Posted by Wes Bradford on Nov 07, 2017

Volker Schäferbarthold is a member of the Rotary Club of Minden in Germany, and is a frequent visitor to PV Sunset Rotary Club due to his international business activities in San Pedro. He was born in 1937 in Germany and experienced Nazi rule during his early childhood.

Hitler came to power in 1933 during the great worldwide Depression, which was worse in Germany because it was still required to pay reparations to the Allies after its loss in World War I. With 6 million Germans out of work and increasing hopelessness, and with the 2 major political parties unable to turn the economy around, Hitler promised relief and his minority party was allowed to form a government.
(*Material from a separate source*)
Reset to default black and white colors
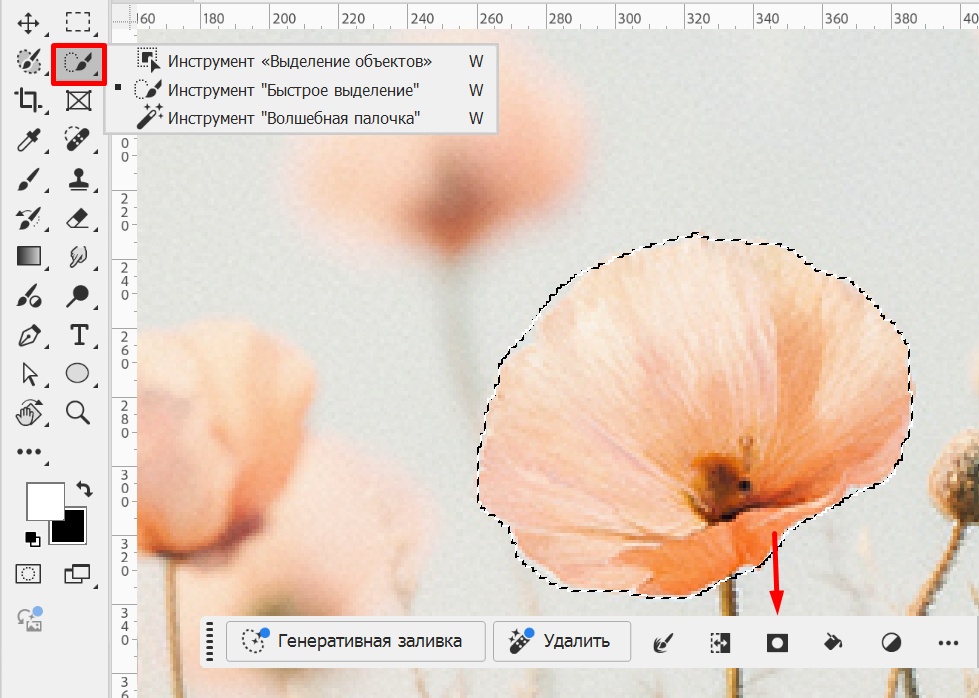The height and width of the screenshot is (698, 979). (33, 539)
Then the Reichstag (Parliament building) “mysteriously” burned down, Hitler flew into a rage and blamed the Communists, and declared a state of emergency to rule by decree. With no parliamentary meeting place, he was now the absolute dictator.
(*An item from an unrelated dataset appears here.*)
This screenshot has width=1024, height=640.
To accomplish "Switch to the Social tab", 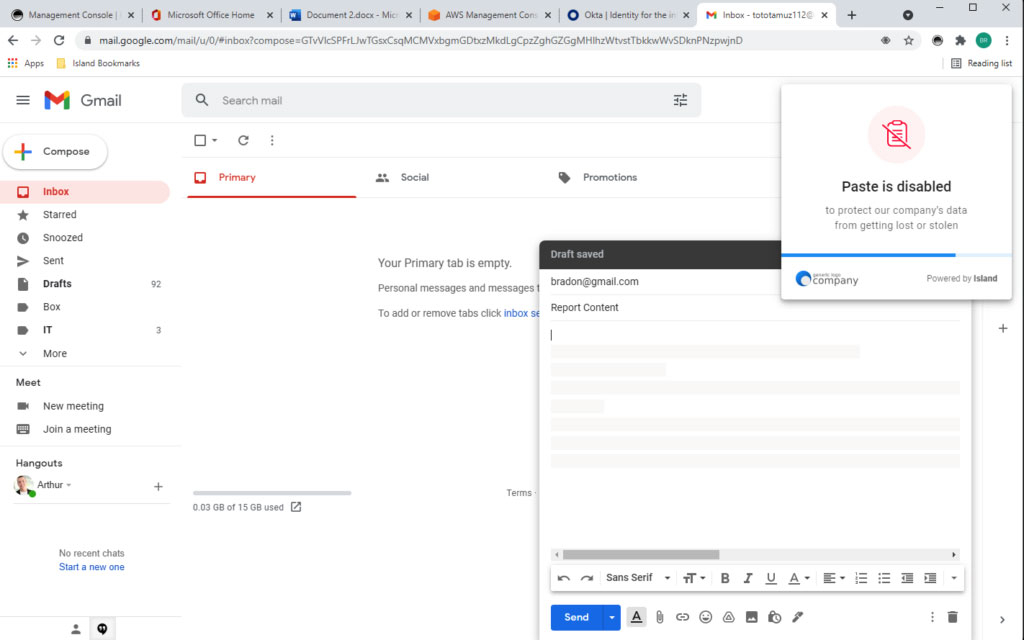I will 414,177.
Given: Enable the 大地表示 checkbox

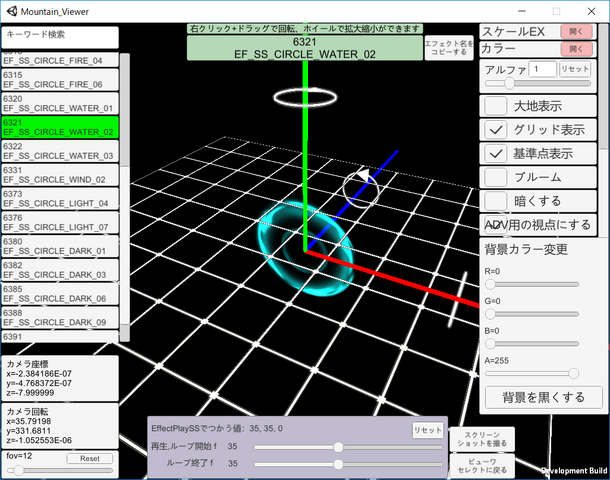Looking at the screenshot, I should pos(496,106).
In 1938, Hitler ordered the end of Jewish institutions and businesses, beginning with the Kristallnacht (night of broken windows, when Nazi thugs vandalized Jewish businesses who were blamed for Germany’s problems). This was the beginning of the Holocaust. There were no independent courts or freedom of speech or the press. In September 1939, Hitler began World War II by invading Poland with Nazi propaganda being the only news available.

Volker was born into a Christian family and went to church every Sunday. In school the children were required to greet their teacher with the right stiff-armed Nazi salute and saying “Heil Hitler”. Volker’s older brother and sister were in the Hitlerjugend (“Hitler Youth”) and in uniform. In 1944, a high-ranking German officer attempted to kill Hitler with a bomb at a meeting in his office, and the radio news urged everyone to pray for the life of their “beloved Führer”.
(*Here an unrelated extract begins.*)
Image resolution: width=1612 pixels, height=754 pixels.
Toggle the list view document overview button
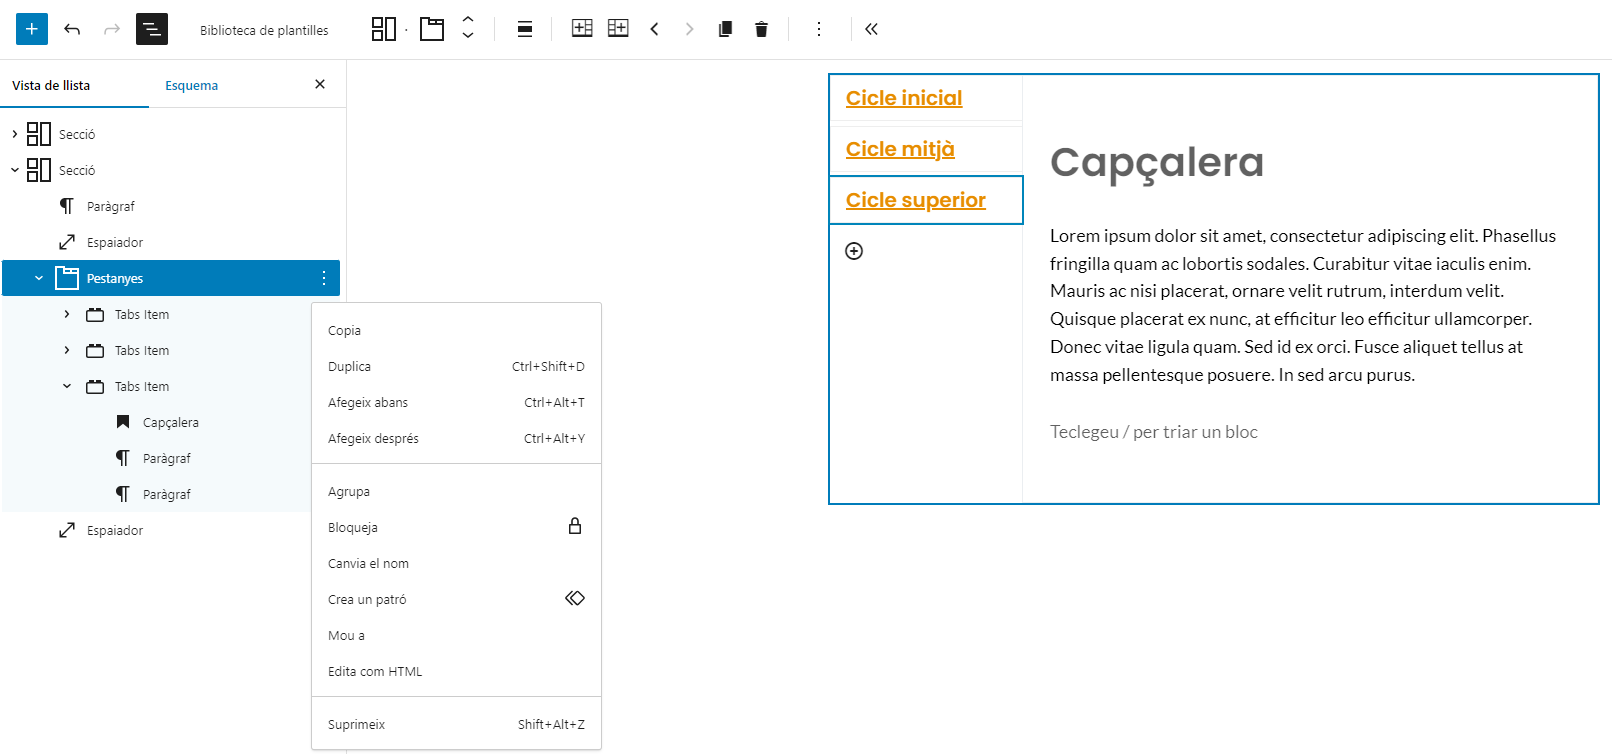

Nazi propaganda reported the bright side about “heroism” in the war, especially on the German defeat in the battle of Stalingrad in the Soviet Union. Volker’s father could not serve in the Army due to an old arm injury. Volker’s older brother on the Belgian Front watched a battle with a friend, who suddenly collapsed and died from a bullet; his brother vowed never to touch a weapon again. Air raids with systematic bombing of German cities became an almost daily experience with sirens and bomb explosions, endured in bomb shelters by a population of mostly elderly, women and children. Electric lights would go out in the shelters until after the raid, and were lit by candlelight.

When Volker later asked his mother about the Jews, she said, “Yes, they gradually disappeared, but nobody knew exactly what had happened to them.” When she finally learned the truth, she could not believe how misled and ignorant she had been. His parents had thought of their beloved country as the land of poets and philosophers (Gutenberg, Goethe and Beethoven).